LandFund Partners has completed the first acquisition from its fifth fund, which its chief financial officer described as a short-term opportunistic vehicle seeking distressed farmland opportunities.
Managing director and chief financial officer Chris Morris told Agri Investor that LandFund drew $2 million from LFP Opportunity Fund to acquire the Quitman County, Mississippi property in mid-August.
“We didn’t call it Land Fund V because this is a very quick, in and out, opportunistic fund. It is really more of an in-between fund,” said Morris. He added that the firm had secured $13 million towards the fund’s $20 million target in approximately the past 60 days, and expects to reach its fundraising target by October and be fully deployed by Q1 2021.
“We anticipate that when we do launch a true Fund V in the coming years it will be a larger fund, but this is purely an opportunity fund that is picking up some of these smaller, distressed opportunities and also providing the opportunity for the opportunity zones capital gains money.”
Another element of the fund’s strategy is farmland investments held within opportunity zones (OZs), which are economically distressed communities within which investors are eligible for preferential tax treatment under the 2017 Tax Cuts and Jobs Act.
Regulations governing the program were only finalized in December, Morris said, which has reduced the ambiguity faced by investors holding capital eligible for tax incentives when invested in OZs.
LandFund’s strategy focuses on row crop farmland in states including Arkansas, Louisiana and Mississippi, all of which contain many qualifying areas. The firm hopes to help investors avoid too heavy of a concentration in real estate, which has been the focus of much OZ investment to date, according to Morris.

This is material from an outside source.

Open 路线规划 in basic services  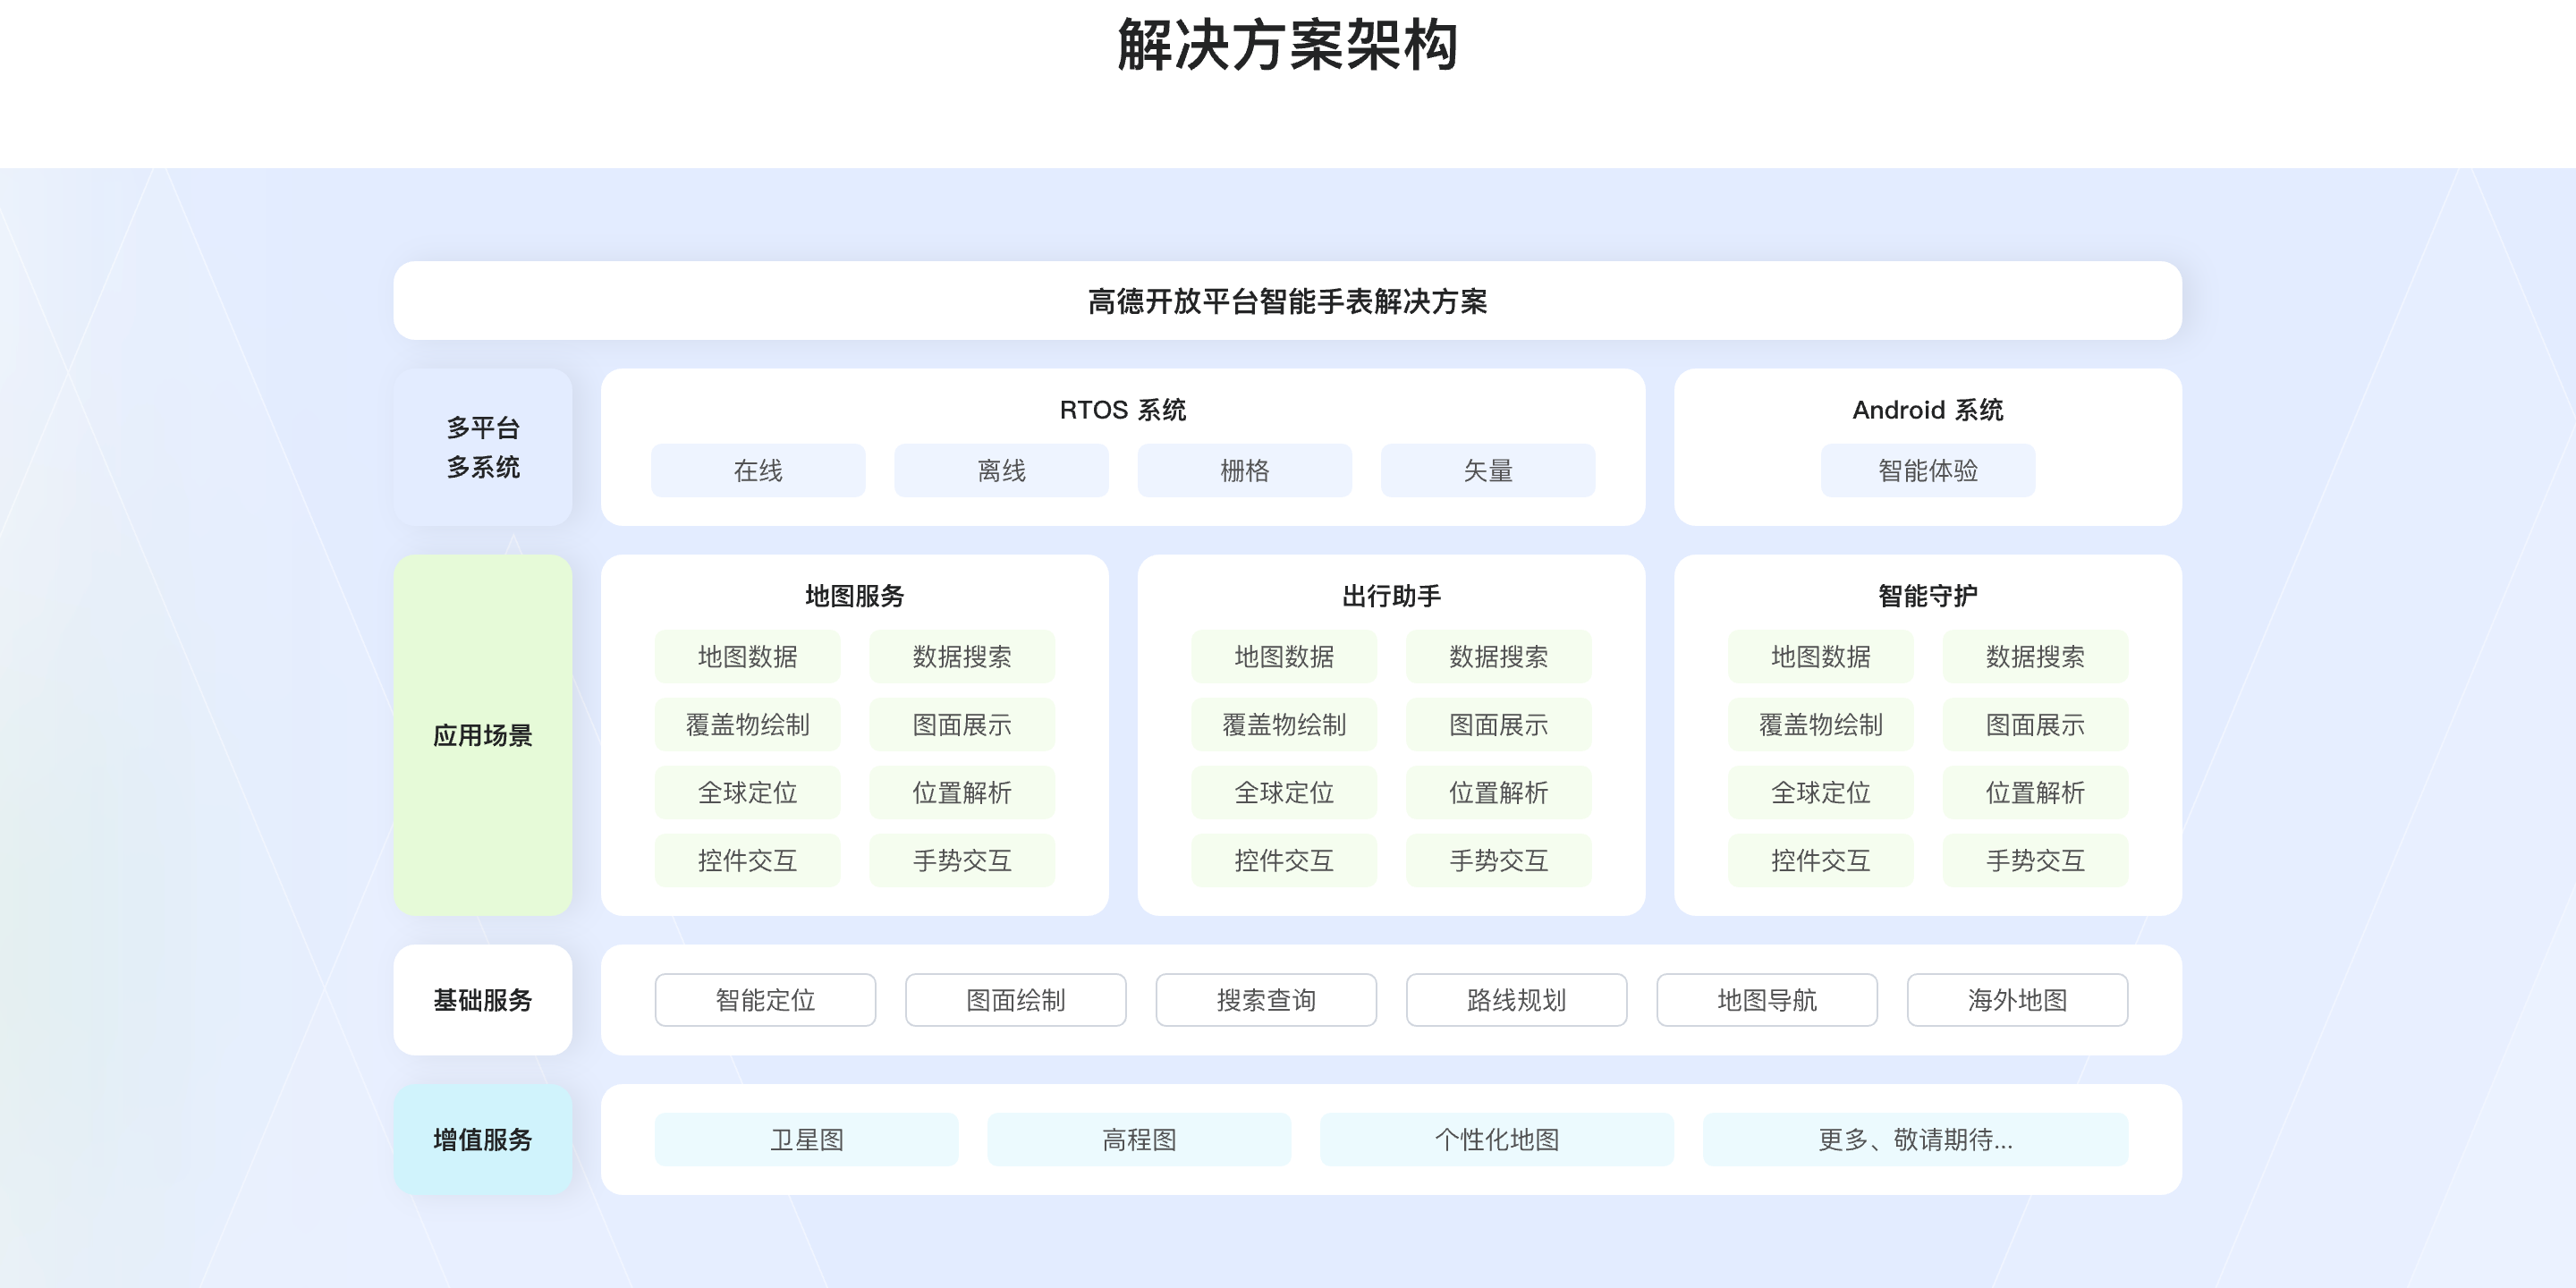tap(1516, 1000)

“They want to invest in the space [farmland], which is where the main motivation comes from,” said Morris of Opportunity Fund LPs. “But, if there is an ability to improve these assets in economically disadvantaged areas, then that is a cherry on top.
The LFP Opportunity Fund has an up-to-10-year holding period and will target a 2-4 percent annual dividend and an 11-13 percent net return at the fund level, said Morris. He described LPs in the fund as a mixture of high-net-worth individuals, registered investment advisors and smaller family offices.
“It is not the large institution that is having an asset allocation meeting in the summer that we are talking to for this fund. This is a quick, private equity ‘We want to find good deals’ type of investor,” he said. He explained that the impetus for the vehicle came from some of the firm’s long-term investors approaching LandFund about covid-19’s potential to create opportunities to acquire farmland from producers facing financial distress.
“It is not just commodity price or interest rates, but also volatility,” said Morris about the financial conditions facing producers. He highlighted hemp as a market of particular focus. “Farmers who were not appropriately hedged, or were hedged the wrong way, can get stomped out pretty quickly and be forced to take losses.”
The Mississippi property that LandFund acquired is indicative of the kind of small (relative to the region’s capacity) deals on which the firm expects to concentrate investments from the LFP Opportunity Fund, said Morris. LandFund became aware in May that the owner of the 450-contiguous-acre property was facing financial distress, he explained, and the resulting purchase price translates to about $4,500 per acre in what is the smallest deal the firm has ever closed.
“It is almost 100 percent precision-leveled, really good soil, so we jumped all over it,” said Morris, adding that the property is currently planted in soybeans and is likely to be switched into cotton next year.